Find out more about this eclectic neighbourhood in Prince George.
Where: The Crescents, Prince George. Edged by the confluence of the Nechako and Fraser rivers, two of the province’s largest watersheds, by railway tracks and sawmills, and by Highway 97.
What: A few blocks from the city’s humble and often dusty downtown core, and home to outdoor gear stores and the North’s newest/only Iranian restaurant, lies one of Prince George’s oldest residential neighbourhoods. The Crescents is a rapidly gentrifying and eclectic mix of dilapidated heritage homes with muddy 4x4s parked out front; modern “character” houses with bright flowerpots; and lots of people out walking and cycling.
Who: University professors, doctors and health care workers who want to live within walking distance of the many medical facilities, retired Prince George old timers, young families.
Telling sign: The one saying “Farmers’ Market.” Wander there on Saturday mornings to pick up local bison, organic veggies, and a warm piece of bannock with fresh jam.
Two things I love: Going for a run to Cottonwood Island Nature Park and seeing a moose, a black bear, or the island’s resident bald eagle. Heading to an opening and artist’s talk at Two Rivers Gallery, one of Canada’s most northerly “Class A” Art Galleries.

::::

- Tasks and exercises:
A. Answer these questions from the profile of The Crescents:
(i) Which two rivers meet at the edge of the neighborhood?
(ii) On what day does the profile suggest visiting the Farmers' Market?
(iii) Which gallery does the profile name as one of Canada's most northerly "Class A" art galleries?
B. Copy the part of the profile of The Crescents from "Where: The Crescents, Prince" to "timers, young families.", word for word.
C. How might the profile of The Crescents neighborhood in Prince George go on? Continue it from its last sentence.
The records that follow are separate material, unrelated to the profile of The Crescents.

::::

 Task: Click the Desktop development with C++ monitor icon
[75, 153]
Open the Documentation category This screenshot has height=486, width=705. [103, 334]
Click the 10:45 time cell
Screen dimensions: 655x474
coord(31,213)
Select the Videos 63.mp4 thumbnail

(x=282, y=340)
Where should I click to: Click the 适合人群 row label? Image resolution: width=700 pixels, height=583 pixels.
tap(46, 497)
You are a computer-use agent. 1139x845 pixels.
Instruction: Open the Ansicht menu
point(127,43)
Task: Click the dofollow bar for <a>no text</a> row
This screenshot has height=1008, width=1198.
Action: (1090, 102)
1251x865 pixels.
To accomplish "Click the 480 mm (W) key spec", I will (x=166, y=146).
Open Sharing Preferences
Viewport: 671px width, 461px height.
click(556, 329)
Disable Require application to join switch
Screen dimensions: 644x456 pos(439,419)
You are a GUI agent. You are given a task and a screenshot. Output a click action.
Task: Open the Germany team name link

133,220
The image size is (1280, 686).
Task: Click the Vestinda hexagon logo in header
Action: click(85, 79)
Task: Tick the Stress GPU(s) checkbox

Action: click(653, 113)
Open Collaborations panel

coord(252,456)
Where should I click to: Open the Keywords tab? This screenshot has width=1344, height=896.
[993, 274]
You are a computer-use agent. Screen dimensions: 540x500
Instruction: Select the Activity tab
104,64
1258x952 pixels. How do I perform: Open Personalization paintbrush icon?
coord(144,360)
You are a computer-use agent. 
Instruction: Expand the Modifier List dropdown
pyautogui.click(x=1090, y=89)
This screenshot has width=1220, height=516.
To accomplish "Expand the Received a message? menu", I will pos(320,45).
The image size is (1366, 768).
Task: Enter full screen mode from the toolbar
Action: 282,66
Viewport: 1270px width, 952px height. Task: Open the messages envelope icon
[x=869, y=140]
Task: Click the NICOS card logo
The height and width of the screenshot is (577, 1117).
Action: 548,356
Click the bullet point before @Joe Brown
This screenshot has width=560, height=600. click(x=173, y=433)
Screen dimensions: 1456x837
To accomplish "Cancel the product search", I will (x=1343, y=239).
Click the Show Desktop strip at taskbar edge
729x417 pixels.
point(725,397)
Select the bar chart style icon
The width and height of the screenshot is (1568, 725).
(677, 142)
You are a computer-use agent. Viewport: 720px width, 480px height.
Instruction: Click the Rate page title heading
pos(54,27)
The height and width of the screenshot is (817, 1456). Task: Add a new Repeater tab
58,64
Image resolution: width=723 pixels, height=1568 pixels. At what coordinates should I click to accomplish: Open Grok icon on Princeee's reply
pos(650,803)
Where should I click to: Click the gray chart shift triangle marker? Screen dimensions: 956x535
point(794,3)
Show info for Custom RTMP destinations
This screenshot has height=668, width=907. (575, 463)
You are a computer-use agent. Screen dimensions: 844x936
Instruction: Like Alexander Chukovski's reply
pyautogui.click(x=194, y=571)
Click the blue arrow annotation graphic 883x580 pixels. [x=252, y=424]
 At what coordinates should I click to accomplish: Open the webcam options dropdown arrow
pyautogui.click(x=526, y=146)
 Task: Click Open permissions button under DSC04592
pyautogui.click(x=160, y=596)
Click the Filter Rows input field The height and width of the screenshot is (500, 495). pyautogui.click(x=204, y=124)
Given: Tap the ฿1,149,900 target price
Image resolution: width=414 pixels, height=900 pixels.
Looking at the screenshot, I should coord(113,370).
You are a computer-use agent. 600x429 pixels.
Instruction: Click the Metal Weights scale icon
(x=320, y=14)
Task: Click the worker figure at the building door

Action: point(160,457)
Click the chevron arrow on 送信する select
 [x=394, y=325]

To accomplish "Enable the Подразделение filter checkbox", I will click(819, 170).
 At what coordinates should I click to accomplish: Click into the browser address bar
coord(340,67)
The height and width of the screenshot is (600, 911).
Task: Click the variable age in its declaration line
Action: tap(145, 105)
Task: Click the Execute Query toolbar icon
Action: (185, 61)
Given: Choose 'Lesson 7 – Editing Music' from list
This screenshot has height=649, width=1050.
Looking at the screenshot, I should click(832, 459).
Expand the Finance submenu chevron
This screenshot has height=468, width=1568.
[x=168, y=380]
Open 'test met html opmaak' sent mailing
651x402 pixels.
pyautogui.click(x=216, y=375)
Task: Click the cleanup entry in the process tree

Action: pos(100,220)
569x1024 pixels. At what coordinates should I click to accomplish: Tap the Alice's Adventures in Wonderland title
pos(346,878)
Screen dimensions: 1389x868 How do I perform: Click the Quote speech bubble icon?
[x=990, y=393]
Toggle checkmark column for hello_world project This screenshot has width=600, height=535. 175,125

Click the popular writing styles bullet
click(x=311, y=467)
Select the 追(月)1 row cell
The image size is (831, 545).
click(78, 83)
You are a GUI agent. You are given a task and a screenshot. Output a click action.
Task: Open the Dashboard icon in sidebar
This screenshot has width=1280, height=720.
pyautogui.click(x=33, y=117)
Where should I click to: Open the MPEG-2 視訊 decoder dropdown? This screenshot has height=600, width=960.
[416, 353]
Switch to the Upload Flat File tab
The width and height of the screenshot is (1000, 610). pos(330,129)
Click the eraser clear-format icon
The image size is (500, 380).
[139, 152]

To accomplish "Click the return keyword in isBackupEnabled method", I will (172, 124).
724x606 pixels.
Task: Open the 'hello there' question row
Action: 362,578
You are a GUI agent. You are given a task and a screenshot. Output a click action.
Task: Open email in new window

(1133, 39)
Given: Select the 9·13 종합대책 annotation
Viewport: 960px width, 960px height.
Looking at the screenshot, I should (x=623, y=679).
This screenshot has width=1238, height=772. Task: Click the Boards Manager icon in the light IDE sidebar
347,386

::::

- Answers given:
A.
(i) The Nechako and the Fraser.
(ii) Saturday mornings.
(iii) Two Rivers Gallery.

B.
Where: The Crescents, Prince George. Edged by the confluence of the Nechako and Fraser rivers, two of the province’s largest watersheds, by railway tracks and sawmills, and by Highway 97.
What: A few blocks from the city’s humble and often dusty downtown core, and home to outdoor gear stores and the North’s newest/only Iranian restaurant, lies one of Prince George’s oldest residential neighbourhoods. The Crescents is a rapidly gentrifying and eclectic mix of dilapidated heritage homes with muddy 4x4s parked out front; modern “character” houses with bright flowerpots; and lots of people out walking and cycling.
Who: University professors, doctors and health care workers who want to live within walking distance of the many medical facilities, retired Prince George old timers, young families.

C.
One thing I could do without: People who disdainfully ask about Prince George: “Why would you live there?” Oh, and the poor air quality.
Claim to fame: The Caledonia Writers’ Series, which hosted notables from George Bowering to Margaret Atwood, began in Prince George.
Great places to eat: Try the handmade pasta at Cimo Mediterranean Grill.
Best place for a hot or cold brew: Hot: Books & Company, the locally owned bookstore/café, on a Sunday morning to read the paper and browse book bins. Cold: After a trail run, Shooters Bar & Grill downtown or the BX Neighbourhood Pub—remember to order a pint from Prince George’s own Pacific Western Brewing Co.
Best way to spend a weekend afternoon: After a session at Chinook Yoga, meeting friends for a latté and a homemade cinnamon bun at Zoe’s Java House, finding a great (and cheap!) vintage dress at Chances Are Consignment Boutique, going for a walk in Fort George Park, and planning for a Cinema CNC repertory movie (if the season’s right), or a glass of wine with one of Prince George’s many writers.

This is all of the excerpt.